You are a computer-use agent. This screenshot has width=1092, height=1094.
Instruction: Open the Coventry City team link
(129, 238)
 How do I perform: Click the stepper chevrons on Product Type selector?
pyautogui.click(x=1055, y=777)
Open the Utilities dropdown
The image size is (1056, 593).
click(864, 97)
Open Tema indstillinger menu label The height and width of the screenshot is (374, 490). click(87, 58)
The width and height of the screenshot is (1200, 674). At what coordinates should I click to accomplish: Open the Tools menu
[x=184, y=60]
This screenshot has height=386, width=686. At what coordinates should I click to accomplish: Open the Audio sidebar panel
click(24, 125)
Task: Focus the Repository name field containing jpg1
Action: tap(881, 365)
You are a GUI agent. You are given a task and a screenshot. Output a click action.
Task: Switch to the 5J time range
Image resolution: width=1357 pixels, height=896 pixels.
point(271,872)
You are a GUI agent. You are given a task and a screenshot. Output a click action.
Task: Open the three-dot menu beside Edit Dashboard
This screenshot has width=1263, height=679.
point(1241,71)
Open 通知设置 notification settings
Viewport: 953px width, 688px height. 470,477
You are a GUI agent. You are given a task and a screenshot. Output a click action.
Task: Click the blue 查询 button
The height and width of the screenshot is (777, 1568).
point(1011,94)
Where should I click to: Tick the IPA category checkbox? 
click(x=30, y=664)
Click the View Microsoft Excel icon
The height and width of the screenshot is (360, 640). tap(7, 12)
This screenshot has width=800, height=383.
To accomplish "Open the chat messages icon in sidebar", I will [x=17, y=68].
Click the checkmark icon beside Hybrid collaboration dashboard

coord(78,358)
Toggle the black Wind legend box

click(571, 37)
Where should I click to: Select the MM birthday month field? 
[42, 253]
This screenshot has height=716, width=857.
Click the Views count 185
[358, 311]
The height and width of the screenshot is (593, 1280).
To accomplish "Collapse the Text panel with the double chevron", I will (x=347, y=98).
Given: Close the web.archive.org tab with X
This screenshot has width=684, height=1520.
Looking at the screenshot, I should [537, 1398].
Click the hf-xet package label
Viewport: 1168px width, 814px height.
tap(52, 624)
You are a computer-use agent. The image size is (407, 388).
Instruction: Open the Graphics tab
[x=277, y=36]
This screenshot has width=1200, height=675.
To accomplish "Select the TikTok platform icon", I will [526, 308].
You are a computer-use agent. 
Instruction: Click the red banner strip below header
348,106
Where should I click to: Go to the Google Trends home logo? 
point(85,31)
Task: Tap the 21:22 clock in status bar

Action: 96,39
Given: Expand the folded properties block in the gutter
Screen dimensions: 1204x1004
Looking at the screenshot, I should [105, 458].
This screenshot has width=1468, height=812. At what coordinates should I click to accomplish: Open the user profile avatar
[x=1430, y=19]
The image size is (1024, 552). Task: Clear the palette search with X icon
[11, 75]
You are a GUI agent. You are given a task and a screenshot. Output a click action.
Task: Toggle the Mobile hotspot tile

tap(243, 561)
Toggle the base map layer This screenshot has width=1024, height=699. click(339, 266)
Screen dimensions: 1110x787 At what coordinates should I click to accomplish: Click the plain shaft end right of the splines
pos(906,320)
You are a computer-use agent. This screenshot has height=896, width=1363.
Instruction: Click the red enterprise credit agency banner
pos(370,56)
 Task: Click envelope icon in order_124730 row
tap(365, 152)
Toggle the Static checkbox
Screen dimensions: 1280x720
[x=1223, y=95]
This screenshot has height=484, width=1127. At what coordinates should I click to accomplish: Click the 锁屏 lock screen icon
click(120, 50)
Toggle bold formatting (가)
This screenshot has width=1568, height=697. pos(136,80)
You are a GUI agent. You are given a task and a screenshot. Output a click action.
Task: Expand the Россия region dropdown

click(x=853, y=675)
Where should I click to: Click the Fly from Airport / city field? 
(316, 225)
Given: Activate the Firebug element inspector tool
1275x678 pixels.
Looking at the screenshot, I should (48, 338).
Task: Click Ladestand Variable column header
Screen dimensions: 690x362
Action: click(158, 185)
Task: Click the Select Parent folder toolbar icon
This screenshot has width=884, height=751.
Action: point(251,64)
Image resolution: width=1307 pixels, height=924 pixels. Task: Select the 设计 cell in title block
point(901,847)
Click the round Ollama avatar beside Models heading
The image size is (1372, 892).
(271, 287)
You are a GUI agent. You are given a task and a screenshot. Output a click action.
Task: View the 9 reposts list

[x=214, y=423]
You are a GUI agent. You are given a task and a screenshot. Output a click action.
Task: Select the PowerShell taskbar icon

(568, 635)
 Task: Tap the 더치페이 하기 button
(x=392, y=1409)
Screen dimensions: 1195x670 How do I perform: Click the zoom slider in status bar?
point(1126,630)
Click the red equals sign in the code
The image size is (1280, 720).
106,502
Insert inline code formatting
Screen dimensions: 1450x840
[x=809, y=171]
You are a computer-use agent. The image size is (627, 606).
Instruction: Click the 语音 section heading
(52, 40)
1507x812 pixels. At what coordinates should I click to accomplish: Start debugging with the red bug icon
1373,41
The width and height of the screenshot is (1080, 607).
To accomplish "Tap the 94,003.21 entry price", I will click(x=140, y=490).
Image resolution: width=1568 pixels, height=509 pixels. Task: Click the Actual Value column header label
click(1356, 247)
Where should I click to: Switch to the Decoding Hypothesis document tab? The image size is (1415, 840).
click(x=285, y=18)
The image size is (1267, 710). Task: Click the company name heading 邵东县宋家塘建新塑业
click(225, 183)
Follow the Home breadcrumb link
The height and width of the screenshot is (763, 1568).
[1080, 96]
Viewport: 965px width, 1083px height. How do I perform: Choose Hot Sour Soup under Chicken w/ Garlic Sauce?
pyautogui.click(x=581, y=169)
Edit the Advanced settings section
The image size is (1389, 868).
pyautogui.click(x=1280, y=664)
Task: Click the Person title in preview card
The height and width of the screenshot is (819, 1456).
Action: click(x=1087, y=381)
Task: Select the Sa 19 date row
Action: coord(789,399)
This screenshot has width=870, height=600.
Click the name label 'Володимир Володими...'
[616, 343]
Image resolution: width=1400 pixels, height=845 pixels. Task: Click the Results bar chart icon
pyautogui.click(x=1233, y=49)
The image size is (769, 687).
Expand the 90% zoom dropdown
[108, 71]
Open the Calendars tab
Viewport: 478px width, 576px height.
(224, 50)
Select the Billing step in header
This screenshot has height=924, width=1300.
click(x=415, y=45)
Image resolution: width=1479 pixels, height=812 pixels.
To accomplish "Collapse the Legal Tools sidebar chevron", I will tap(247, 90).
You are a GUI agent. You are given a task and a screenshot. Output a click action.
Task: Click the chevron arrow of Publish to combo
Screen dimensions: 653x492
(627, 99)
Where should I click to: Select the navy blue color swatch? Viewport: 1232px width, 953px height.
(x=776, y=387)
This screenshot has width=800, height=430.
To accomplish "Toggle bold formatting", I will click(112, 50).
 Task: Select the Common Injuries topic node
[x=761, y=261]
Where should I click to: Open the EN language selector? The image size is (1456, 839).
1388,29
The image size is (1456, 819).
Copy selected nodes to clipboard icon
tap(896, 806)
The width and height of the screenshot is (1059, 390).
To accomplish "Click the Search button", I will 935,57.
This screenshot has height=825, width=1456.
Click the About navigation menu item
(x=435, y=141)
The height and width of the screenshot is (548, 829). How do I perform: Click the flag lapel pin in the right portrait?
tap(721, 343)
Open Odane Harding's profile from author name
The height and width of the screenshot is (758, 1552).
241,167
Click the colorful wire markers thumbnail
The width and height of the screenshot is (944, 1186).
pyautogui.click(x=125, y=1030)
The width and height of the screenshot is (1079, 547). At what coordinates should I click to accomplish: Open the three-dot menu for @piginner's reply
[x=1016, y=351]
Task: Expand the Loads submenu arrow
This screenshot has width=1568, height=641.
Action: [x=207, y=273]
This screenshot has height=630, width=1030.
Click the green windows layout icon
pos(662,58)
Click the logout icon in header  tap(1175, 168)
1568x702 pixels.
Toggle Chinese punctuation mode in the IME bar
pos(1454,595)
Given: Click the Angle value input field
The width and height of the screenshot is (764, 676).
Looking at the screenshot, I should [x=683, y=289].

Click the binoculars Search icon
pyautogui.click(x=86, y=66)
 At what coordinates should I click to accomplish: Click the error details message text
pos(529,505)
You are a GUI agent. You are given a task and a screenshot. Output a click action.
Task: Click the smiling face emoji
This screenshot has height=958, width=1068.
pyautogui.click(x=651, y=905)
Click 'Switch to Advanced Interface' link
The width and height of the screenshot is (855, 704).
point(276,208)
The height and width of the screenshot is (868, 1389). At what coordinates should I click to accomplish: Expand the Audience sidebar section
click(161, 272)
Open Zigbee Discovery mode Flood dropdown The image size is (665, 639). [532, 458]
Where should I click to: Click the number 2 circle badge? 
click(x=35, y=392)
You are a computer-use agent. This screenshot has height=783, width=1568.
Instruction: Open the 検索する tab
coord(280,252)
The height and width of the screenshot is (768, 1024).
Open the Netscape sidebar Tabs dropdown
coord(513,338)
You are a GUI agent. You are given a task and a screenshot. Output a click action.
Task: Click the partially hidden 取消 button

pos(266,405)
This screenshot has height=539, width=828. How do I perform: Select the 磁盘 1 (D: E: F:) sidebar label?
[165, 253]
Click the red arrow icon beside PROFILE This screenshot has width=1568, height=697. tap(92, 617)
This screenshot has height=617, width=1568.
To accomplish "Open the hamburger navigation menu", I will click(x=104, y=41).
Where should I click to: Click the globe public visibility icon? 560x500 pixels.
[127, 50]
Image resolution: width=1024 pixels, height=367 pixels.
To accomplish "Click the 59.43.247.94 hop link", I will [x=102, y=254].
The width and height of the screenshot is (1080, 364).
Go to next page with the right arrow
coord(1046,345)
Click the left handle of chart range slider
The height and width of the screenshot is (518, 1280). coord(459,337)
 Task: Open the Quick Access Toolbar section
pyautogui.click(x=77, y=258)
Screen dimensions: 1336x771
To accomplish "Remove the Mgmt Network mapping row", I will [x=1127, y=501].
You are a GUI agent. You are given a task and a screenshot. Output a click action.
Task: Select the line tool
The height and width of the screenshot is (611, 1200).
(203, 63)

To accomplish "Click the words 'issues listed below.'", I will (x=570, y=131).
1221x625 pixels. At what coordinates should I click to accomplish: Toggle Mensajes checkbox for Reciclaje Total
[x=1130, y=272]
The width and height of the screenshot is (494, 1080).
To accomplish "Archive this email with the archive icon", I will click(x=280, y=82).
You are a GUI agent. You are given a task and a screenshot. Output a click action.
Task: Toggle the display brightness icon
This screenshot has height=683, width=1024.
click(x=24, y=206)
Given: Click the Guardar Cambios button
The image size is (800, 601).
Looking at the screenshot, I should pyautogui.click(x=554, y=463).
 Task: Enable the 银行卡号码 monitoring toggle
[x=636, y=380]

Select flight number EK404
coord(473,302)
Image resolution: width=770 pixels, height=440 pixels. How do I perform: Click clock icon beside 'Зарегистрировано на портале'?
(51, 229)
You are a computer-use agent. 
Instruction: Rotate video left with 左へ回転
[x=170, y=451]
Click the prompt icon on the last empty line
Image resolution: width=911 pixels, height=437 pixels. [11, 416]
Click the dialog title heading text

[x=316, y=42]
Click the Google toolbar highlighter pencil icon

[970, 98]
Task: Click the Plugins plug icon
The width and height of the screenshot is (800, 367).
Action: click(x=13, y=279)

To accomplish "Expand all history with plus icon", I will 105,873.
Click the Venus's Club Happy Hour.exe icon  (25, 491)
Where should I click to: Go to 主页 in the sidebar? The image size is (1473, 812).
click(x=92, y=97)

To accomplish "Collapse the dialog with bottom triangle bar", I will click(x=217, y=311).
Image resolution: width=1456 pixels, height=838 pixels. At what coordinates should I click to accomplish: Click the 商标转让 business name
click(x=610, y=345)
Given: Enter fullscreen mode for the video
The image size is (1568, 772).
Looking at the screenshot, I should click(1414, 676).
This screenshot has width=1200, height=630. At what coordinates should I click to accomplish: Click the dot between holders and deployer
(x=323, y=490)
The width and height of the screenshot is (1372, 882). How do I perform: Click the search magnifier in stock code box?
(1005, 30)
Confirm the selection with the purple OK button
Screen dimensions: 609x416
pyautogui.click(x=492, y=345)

* _Your objective_: Format everything from the start of the listing down to the line containing "click(864, 97)", inclusive, as a JSON list of strings with one string per line, leaving out blank lines.

* _Answer for this exercise_:
[
  "You are a computer-use agent. This screenshot has width=1092, height=1094.",
  "Instruction: Open the Coventry City team link",
  "(129, 238)",
  " How do I perform: Click the stepper chevrons on Product Type selector?",
  "pyautogui.click(x=1055, y=777)",
  "Open the Utilities dropdown",
  "The image size is (1056, 593).",
  "click(864, 97)"
]